Da un paese del cosiddetto terzo mondo e corrotto fino al midollo, il Gambia, l’ennesima pesciata in faccia ai nostri cittadini. Per quattro millimetri in meno delle maglie della rete da pesca, arrestati due nostri pescatori, e dopo un brevissimo e sommario processo sbattuti in una lurida prigione di tipo medievale. Caso Marò, questo ultimo episodio, l’immigrazione incontrollata tutta (per i costi) sulle spalle dei contribuenti, le tasse, la burocrazia, nessun futuro, né certezze, corruzione, Parlamento con membri sotto inchiesta.

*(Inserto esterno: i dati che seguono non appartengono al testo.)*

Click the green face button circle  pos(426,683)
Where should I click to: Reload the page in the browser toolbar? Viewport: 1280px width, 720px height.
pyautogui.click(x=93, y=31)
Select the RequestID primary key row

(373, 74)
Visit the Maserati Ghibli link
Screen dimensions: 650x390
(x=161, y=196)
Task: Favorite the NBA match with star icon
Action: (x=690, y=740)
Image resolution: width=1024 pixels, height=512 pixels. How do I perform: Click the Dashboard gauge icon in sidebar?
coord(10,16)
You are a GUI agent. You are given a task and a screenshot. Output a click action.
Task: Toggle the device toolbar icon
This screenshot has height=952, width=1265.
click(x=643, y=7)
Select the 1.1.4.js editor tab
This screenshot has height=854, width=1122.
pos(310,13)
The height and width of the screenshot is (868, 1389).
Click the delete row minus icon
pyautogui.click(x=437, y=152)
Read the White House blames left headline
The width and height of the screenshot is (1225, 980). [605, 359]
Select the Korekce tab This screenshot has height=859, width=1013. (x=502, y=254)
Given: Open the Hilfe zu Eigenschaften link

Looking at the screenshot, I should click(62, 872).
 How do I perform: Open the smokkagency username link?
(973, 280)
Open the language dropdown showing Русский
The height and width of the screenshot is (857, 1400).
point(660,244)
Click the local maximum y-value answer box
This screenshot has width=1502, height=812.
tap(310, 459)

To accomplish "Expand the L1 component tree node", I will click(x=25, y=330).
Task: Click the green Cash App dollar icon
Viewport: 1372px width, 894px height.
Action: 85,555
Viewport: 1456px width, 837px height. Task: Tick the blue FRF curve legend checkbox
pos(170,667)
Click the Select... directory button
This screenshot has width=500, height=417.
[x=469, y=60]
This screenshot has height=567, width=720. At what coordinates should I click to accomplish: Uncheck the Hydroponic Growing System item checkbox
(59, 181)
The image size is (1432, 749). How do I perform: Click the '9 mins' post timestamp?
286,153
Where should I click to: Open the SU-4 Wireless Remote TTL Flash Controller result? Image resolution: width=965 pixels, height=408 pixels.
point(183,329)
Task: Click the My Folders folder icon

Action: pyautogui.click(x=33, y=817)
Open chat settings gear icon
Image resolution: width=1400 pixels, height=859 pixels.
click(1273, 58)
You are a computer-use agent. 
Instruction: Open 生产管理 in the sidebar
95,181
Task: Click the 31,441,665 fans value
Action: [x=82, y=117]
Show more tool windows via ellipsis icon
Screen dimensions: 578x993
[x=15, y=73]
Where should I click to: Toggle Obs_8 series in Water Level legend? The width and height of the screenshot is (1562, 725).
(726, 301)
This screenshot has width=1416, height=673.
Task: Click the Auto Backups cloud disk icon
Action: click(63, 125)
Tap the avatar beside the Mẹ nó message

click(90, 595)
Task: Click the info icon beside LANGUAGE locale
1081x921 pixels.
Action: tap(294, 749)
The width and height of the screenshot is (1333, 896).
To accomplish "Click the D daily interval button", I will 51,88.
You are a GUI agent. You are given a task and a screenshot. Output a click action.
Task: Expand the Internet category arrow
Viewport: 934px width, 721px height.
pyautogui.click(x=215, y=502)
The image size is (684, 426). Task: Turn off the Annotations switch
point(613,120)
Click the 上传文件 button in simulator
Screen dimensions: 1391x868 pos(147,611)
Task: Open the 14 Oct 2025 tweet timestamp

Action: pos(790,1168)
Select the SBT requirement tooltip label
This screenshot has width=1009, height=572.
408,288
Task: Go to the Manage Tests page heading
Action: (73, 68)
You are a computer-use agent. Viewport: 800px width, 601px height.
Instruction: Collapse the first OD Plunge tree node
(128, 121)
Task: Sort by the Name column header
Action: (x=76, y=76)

In altri paesi vi sarebbe subito una sommossa popolare, e la richiesta di dimissioni immediate a tutto l’esecutivo. Qui da noi? Va bene così!.
Roberto Mangoni
Nel resto del mondo, che spesso prendiamo ad esempio, spesso non va meglio che da noi. Talvolta peggio. Con un codicillo non proprio insignificante: crediamo che la democrazia sia una conquista diffusa, acquisita, praticata. Invece non è così: e allora la dovremmo apprezzare, invece di disprezzarla. Questo non significa rinunziare al diritto di critica che essa ci garantisce, ma farvi ricorso su questioni specifiche senza mai scordare l’orizzonte generale. Quanto alle sommosse popolari, abbiamo un mezzo per inscenarle: il voto. Non è vero che il paese non si possa cambiare, e ne è testimonianza il massiccio consenso andato due anni fa al Movimento 5 Stelle che incarnava gran parte della protesta anticasta, antiprivilegi, anticorruzione eccetera. Però l’uso di milioni di consensi non è risultato pari alle aspettative, e il rammarico è grande: forse non ci sarebbe bisogno d’invocare da oggi in poi un “tutti a casa!” se fino a ieri, oltre che al protestare, ci si fosse dedicati al fare.